La coopérative des Coteaux d’Héliopolis (Aïnata) est en cours de certification FLO-Cert, un organisme de certification et de contrôle dédié aux producteurs issus du commerce équitable. Héliopolis a, par ailleurs, finalisé la certification "raisins de culture biologique", délivrée par l'institut de certification méditerranéenne IMC.

« Nous avons besoin de réaliser quelques ajustements mineurs pour être en parfaite conformité », explique le président de la coopérative Sami Rahmé qui espère la labellisation définitive dans les prochains mois.

Cette certification « commerce équitable » va permettre à la coopérative d’intégrer les réseaux européens du commerce équitable. « Nous avons déjà des propositions de distribution qui émanent de pays comme la France, l’Angleterre ou la Belgique ».

Jusqu’à présent les Coteaux d’Héliopolis se concentraient sur la vente de leurs raisins : 600 à 700 tonnes étaient vendues chaque année à des caves libanaises, principalement à Ixsir depuis 2009.

La coopérative réservait cependant une à deux tonnes de raisins pour produire son propre vin de « manière artisanale ». Héliopolis n’ayant pas sa propre cave, ses coopérants vinifiaient à Château Khoury (Zahlé). « Maintenant que nous avons un réseau de distribution, nous pouvons envisager de fonder notre propre cave ».

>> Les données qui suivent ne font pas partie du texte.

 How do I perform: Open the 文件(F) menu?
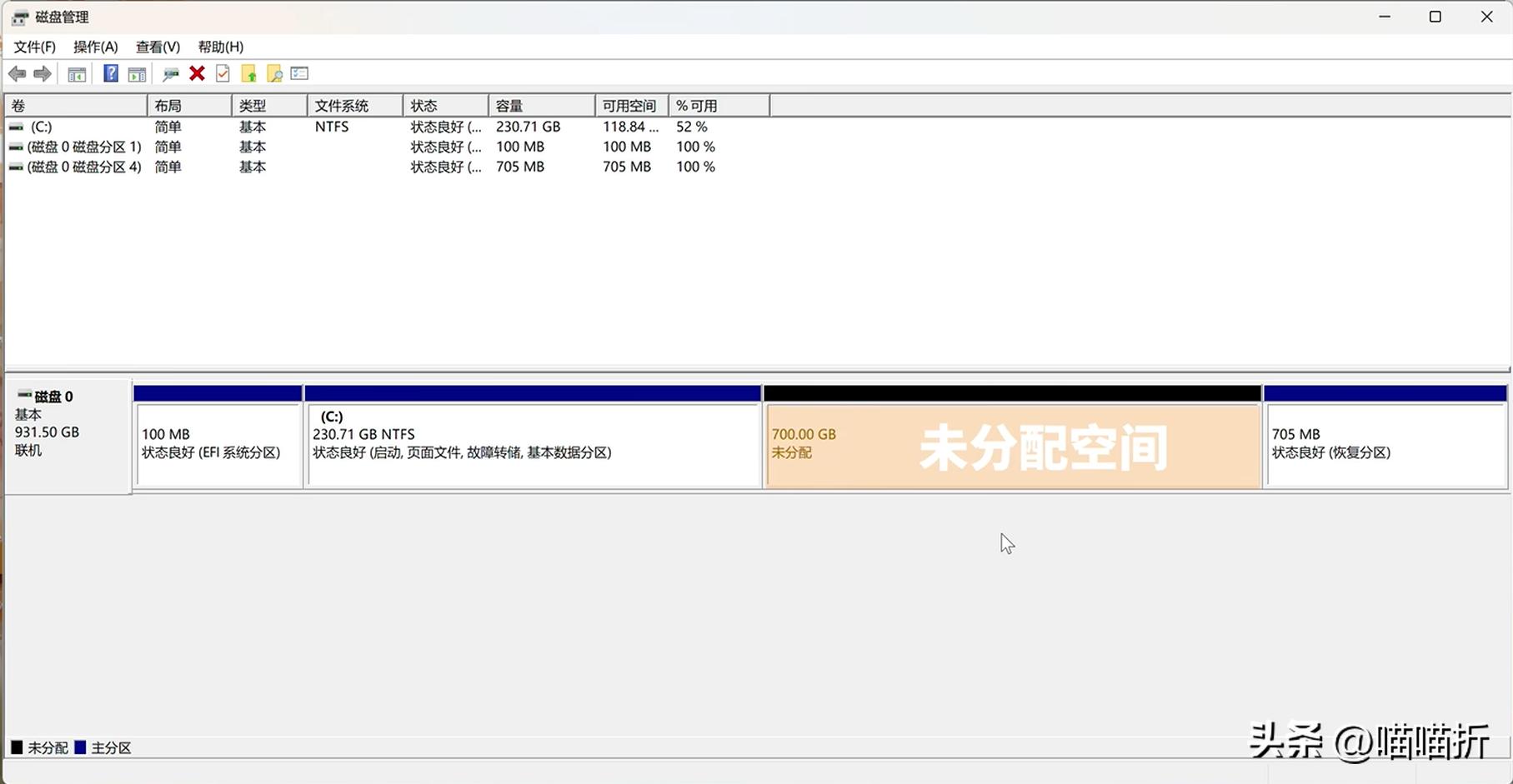(35, 47)
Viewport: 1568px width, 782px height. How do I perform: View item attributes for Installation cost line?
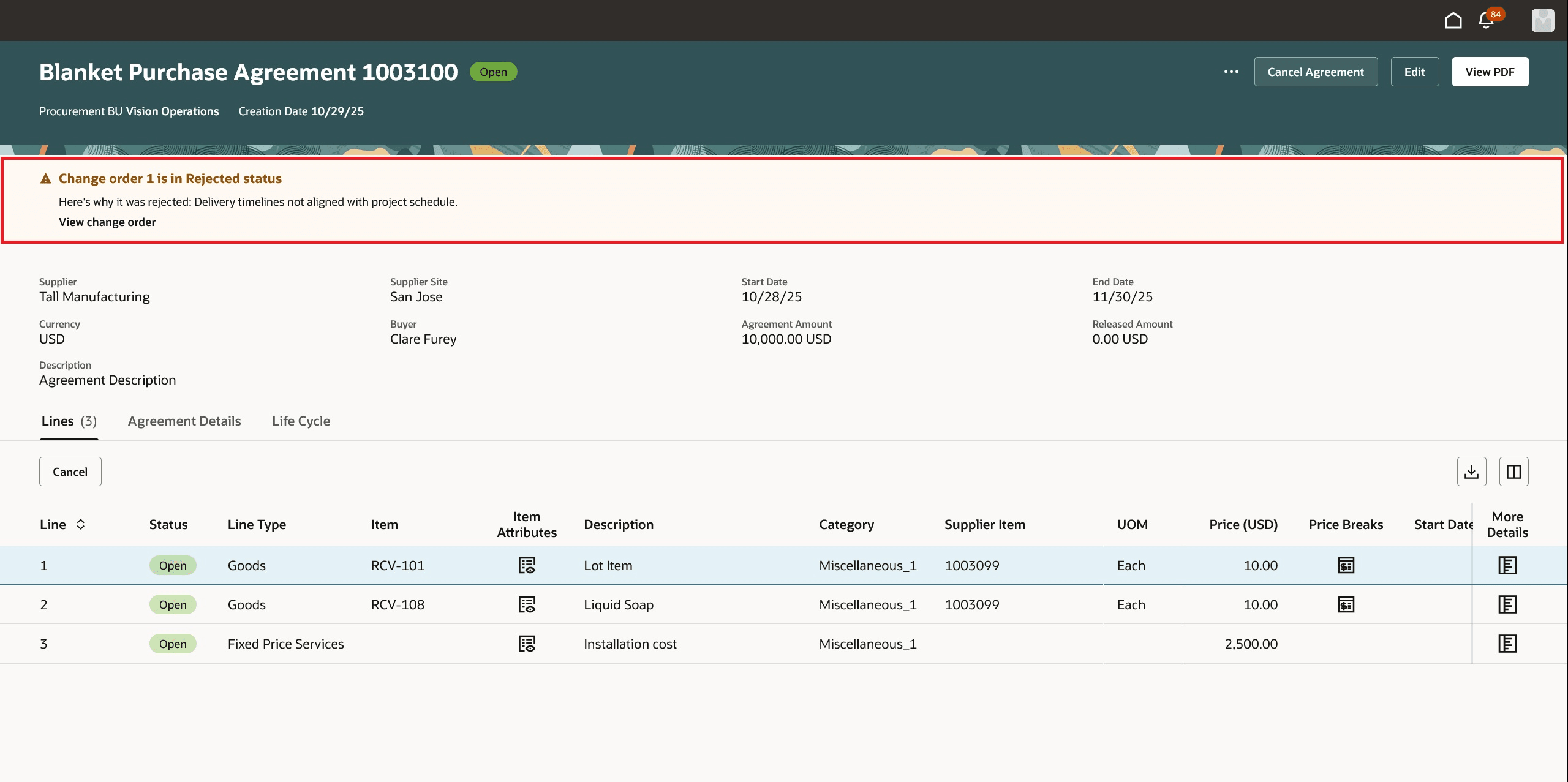[x=527, y=644]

Pour monter son outil productif, Héliopolis envisage la création d’une cave par étapes afin de minimiser le risque financier. D’après Sami Rahmé, la coopérative devra trouver un financement de l’ordre de 1 à 3 millions de dollars. Il espère pouvoir lever les fonds nécessaires auprès d'ONG. « Nous envisageons une cave par “modules” : Il faudra investir un million de dollars pour la phase un et jusqu’à trois millions de dollars pour la pleine puissance, en phase trois ».

La coopérative escompte dans un premier temps vendre 10 à 15.000 bouteilles de son Domaine des Cèdres (rouge et blanc) aux réseaux de commerce équitable.

La coopérative des Coteaux d’Héliopolis existe depuis 2000. Elle regroupe 250 coopérants, issus de 11 villages de la région de Deir el-Ahmar, aussi bien chrétiens que musulmans. Avec un projet commun : le remplacement de la culture de cannabis par la vigne afin d'aider les agriculteurs à mieux vivre et s'assurer un revenu légal.

Le projet a germé, en fait, dans la tête de deux hommes : Serge Carmantran, un coopérant français travaillant sur l’agriculture dans la région de Zahlé pour le compte du département de l’Oise, et le chirurgien Sami Rahmé, originaire de Aïnata, désireux de « faire quelque chose pour sa région ».

Lorsqu’un agriculteur demande à intégrer le programme de la coopérative, les 1500 premiers plants de vigne lui sont offerts. Les 1500 suivants lui sont octroyés sous la forme d’un prêt bonifié : le futur vigneron a dix ans pour les rembourser. Sans surprise, les cépages cultivés sont d’origine française : syrah, cabernet-sauvignon caladoc pour les rouges ; viogner pour les blancs.